TASK DIRECTIONS
Scan the entries below for the word "header", then copy each line that holds it.

▬▬▬▬▬▬▬▬▬▬

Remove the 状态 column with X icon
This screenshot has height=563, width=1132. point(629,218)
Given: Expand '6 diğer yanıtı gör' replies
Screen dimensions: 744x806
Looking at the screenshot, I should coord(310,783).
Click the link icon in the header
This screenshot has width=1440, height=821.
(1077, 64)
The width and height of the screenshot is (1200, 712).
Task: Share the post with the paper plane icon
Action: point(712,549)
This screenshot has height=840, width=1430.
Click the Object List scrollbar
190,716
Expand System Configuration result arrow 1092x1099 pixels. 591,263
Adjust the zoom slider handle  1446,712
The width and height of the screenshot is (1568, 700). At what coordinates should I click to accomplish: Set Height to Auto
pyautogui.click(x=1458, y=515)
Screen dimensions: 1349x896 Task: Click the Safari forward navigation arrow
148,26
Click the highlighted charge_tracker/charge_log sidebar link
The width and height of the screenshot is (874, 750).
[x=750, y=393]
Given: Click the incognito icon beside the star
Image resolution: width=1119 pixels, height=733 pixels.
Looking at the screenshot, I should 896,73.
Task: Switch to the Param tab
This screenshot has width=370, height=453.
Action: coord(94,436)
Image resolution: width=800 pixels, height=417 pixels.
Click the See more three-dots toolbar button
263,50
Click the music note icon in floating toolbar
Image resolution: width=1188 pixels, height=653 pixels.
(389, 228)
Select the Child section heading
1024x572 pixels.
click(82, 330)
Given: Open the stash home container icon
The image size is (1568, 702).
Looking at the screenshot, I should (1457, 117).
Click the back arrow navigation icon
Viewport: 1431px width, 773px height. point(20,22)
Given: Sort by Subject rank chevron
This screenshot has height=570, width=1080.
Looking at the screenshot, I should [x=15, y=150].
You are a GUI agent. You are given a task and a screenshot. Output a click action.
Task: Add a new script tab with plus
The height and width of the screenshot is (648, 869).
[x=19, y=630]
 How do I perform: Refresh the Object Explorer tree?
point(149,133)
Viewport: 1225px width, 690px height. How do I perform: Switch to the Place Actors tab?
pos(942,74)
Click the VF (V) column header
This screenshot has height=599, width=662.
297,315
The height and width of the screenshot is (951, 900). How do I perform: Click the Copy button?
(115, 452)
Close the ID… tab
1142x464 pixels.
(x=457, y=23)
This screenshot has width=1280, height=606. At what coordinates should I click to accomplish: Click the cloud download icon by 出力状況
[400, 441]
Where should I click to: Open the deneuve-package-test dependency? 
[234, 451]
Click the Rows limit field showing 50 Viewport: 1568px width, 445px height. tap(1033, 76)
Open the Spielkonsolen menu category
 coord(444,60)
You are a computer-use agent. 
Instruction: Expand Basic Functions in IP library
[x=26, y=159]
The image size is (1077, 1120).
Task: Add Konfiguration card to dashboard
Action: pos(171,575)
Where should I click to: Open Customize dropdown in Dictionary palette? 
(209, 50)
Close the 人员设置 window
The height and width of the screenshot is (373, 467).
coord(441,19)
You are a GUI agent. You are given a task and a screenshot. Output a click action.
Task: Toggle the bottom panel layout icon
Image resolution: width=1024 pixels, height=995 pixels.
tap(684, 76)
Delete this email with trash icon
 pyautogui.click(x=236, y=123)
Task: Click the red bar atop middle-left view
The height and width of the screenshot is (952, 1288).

▬▬▬▬▬▬▬▬▬▬

RESPONSE BOX
Click the link icon in the header
Click the VF (V) column header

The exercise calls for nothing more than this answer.